The informal survey showed the total cost of 16 food items that can be used to prepare one or more meals was $51.05, up $1.02 or 2 percent compared to a year ago. Of the 16 items surveyed, nine increased and seven decreased in average price.
“Most of the increase in the marketbasket was due to higher retail egg prices. Easter eggs are going to be a bit more expensive—37 percent higher than a year ago,” said John Newton, AFBF’s director of market intelligence. “U.S. egg exports were up nearly 50 percent in 2017 while egg production remained flat.”
A bird flu outbreak in South Korea contributed to the increase in U.S. export volumes. “A surge in egg exports combined with relatively flat production led to the strong rise in retail egg prices,” Newton said.
Orange juice was another significant driver for the increase in the basket, up 24 cents or 7.5 percent. A devastating hurricane late last year that came through parts of Florida, where most orange juice comes from, led to growers harvesting the smallest crop in 70 years.
Several foods showed modest retail price decreases from a year ago: whole milk, white bread, chicken breasts, toasted oat cereal, apples, potatoes and flour.
Interestingly, food prices in Montana collected by Montana Farm Bureau shopper Janet Krob, were lower than the average in the survey including eggs, boneless chicken breasts, red delicious apples, American salad, bacon, deli ham and whole milk.
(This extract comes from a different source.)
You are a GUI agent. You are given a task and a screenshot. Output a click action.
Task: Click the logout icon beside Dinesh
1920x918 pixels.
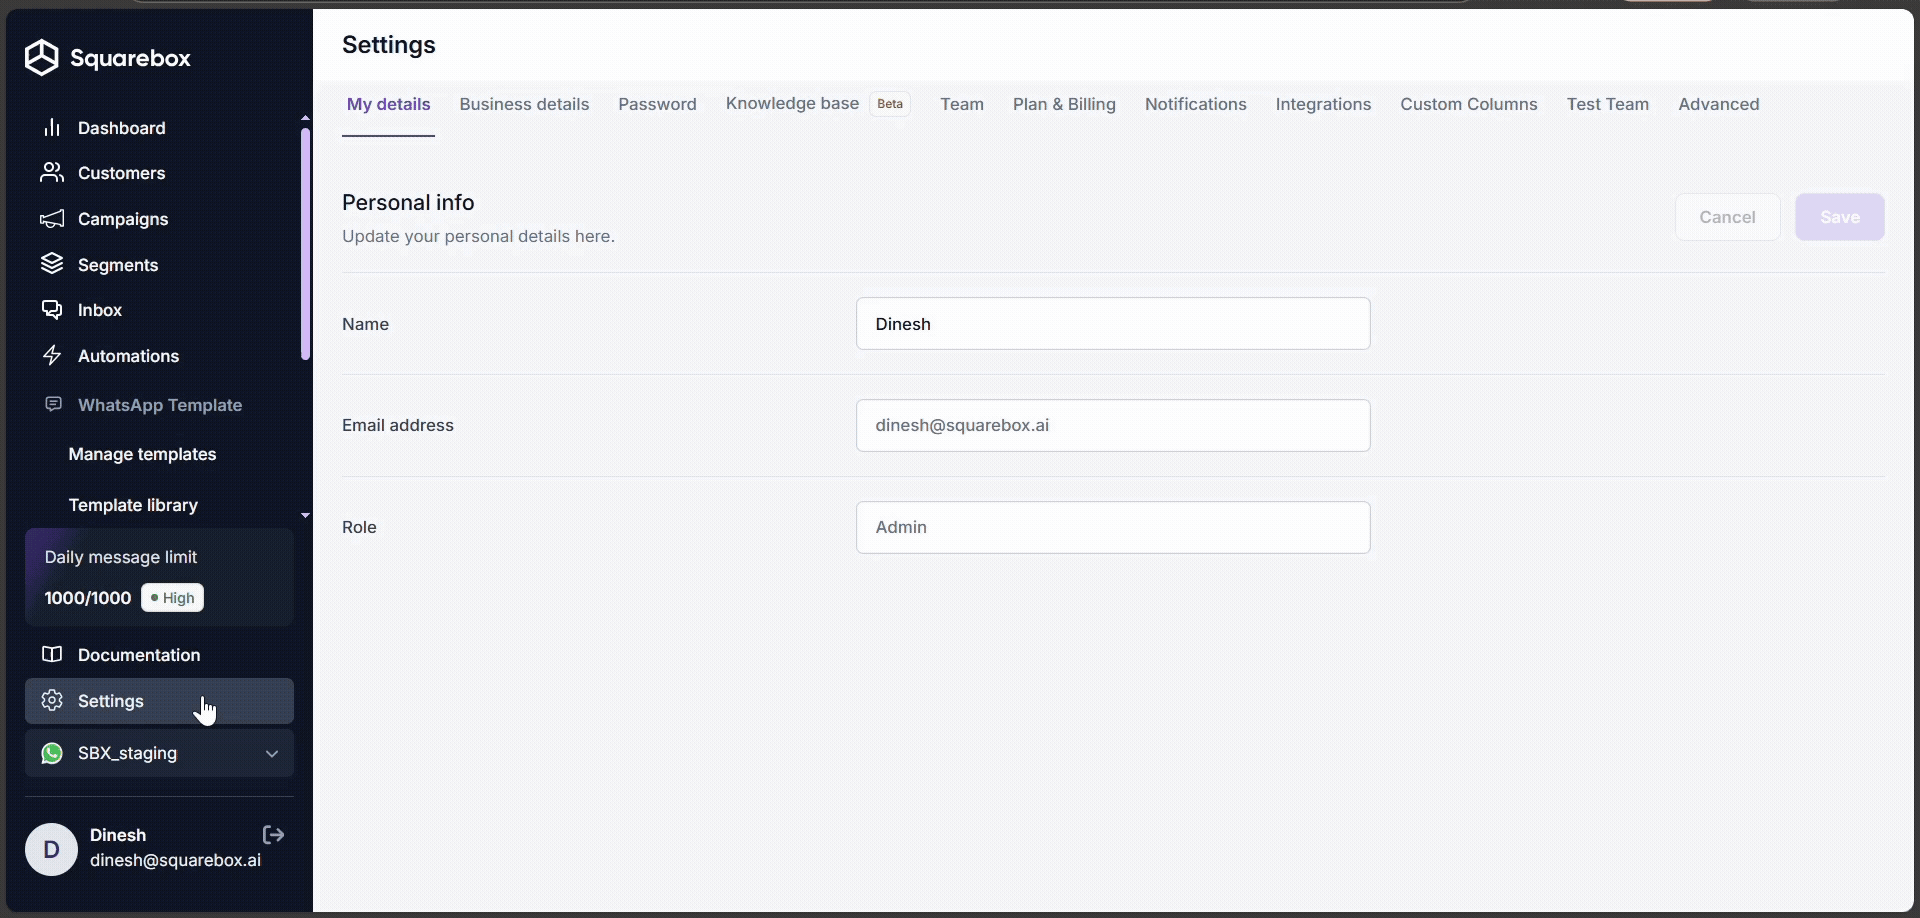tap(273, 835)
Notably higher prices in Montana could be found for ground chuck, shredded cheddar and oat cereal.
“Spring is a great time of year to gather with your family, have meals around the table and thank a farmer for putting nutritious, affordable food on your plate,” Krob said. “Remember, Americans spend just under 10 percent of their disposable annual income on food, the lowest average of any country in the world.”
The year-to-year direction of the marketbasket survey tracks closely with the federal government’s Consumer Price Index (http://www.bls.gov/news.release/cpi.nr0.htm) report for food at home. As retail grocery prices have increased gradually over time, the share of the average food dollar that America’s farm and ranch families receive has dropped.
Through the mid-1970s, farmers received about one-third of consumer retail food expenditures for food eaten at home and away from home, on average. Since then, that figure has decreased steadily and is now about 14.8 percent, according to the Agriculture Department’s revised Food Dollar Series.
A total of 93 shoppers in 23 states participated in the latest AFBF survey, conducted in March 2018.